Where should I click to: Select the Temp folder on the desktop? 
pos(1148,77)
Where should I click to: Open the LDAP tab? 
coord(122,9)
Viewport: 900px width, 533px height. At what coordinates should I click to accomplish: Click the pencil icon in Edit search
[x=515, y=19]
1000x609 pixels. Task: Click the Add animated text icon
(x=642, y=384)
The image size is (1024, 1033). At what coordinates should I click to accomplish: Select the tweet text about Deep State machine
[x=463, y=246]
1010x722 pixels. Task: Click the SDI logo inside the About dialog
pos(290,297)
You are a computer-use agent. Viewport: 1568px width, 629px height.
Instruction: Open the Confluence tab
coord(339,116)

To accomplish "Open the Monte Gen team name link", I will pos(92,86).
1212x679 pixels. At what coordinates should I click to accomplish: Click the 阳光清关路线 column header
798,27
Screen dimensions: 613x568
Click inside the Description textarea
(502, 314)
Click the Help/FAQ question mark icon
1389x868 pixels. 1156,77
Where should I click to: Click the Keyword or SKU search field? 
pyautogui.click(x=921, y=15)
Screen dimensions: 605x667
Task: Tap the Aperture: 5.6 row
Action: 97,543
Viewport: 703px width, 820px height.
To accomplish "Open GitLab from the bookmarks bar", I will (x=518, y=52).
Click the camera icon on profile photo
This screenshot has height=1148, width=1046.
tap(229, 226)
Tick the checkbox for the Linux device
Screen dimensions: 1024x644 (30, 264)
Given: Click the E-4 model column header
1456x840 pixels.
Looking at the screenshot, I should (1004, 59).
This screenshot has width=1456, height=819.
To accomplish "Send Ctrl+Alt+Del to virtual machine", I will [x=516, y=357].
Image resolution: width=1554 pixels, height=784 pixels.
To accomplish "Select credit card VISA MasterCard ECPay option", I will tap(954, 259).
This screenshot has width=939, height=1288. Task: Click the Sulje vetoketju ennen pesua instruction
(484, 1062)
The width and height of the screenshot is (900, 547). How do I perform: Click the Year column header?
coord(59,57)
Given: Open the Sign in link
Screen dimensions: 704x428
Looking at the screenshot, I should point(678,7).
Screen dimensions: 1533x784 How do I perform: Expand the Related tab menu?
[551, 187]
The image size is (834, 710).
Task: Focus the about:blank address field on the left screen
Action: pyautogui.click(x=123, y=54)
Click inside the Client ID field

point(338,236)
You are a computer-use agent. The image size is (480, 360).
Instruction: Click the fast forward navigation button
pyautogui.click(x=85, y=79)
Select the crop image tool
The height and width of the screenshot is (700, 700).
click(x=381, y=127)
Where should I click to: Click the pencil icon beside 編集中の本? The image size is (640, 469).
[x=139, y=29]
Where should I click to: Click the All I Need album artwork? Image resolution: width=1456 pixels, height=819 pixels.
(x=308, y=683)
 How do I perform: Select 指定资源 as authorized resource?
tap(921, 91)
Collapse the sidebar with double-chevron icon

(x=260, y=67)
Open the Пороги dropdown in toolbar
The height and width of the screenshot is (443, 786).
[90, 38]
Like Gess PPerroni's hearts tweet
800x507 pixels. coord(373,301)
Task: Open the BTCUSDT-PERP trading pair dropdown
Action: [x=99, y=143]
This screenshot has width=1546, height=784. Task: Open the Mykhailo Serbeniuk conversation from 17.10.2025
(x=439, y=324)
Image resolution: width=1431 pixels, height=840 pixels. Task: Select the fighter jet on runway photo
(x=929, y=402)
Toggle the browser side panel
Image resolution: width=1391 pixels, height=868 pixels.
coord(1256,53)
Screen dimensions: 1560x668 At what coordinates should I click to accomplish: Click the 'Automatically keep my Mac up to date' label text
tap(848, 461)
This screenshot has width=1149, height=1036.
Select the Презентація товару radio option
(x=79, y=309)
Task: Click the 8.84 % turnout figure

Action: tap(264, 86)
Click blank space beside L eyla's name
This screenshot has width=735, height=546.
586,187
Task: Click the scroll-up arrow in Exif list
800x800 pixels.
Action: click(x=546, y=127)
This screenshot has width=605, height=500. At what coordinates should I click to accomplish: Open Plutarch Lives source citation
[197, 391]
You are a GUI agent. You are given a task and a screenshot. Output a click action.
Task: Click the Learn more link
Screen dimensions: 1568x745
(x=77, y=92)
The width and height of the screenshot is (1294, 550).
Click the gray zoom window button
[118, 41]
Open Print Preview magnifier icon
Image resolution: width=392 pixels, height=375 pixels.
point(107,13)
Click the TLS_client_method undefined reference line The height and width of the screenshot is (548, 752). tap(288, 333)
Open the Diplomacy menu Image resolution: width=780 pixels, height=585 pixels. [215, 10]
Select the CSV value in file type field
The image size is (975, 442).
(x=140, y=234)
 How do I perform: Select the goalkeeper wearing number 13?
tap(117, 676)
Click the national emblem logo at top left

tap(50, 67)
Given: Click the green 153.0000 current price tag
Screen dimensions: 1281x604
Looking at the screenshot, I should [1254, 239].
-*-
Your goal: Gather every line of the material above that contains the word "header" and copy each one in full.

Result for this exercise:
1212x679 pixels. At what coordinates should I click to accomplish: Click the 阳光清关路线 column header
Given: Click the E-4 model column header
The width and height of the screenshot is (900, 547). How do I perform: Click the Year column header?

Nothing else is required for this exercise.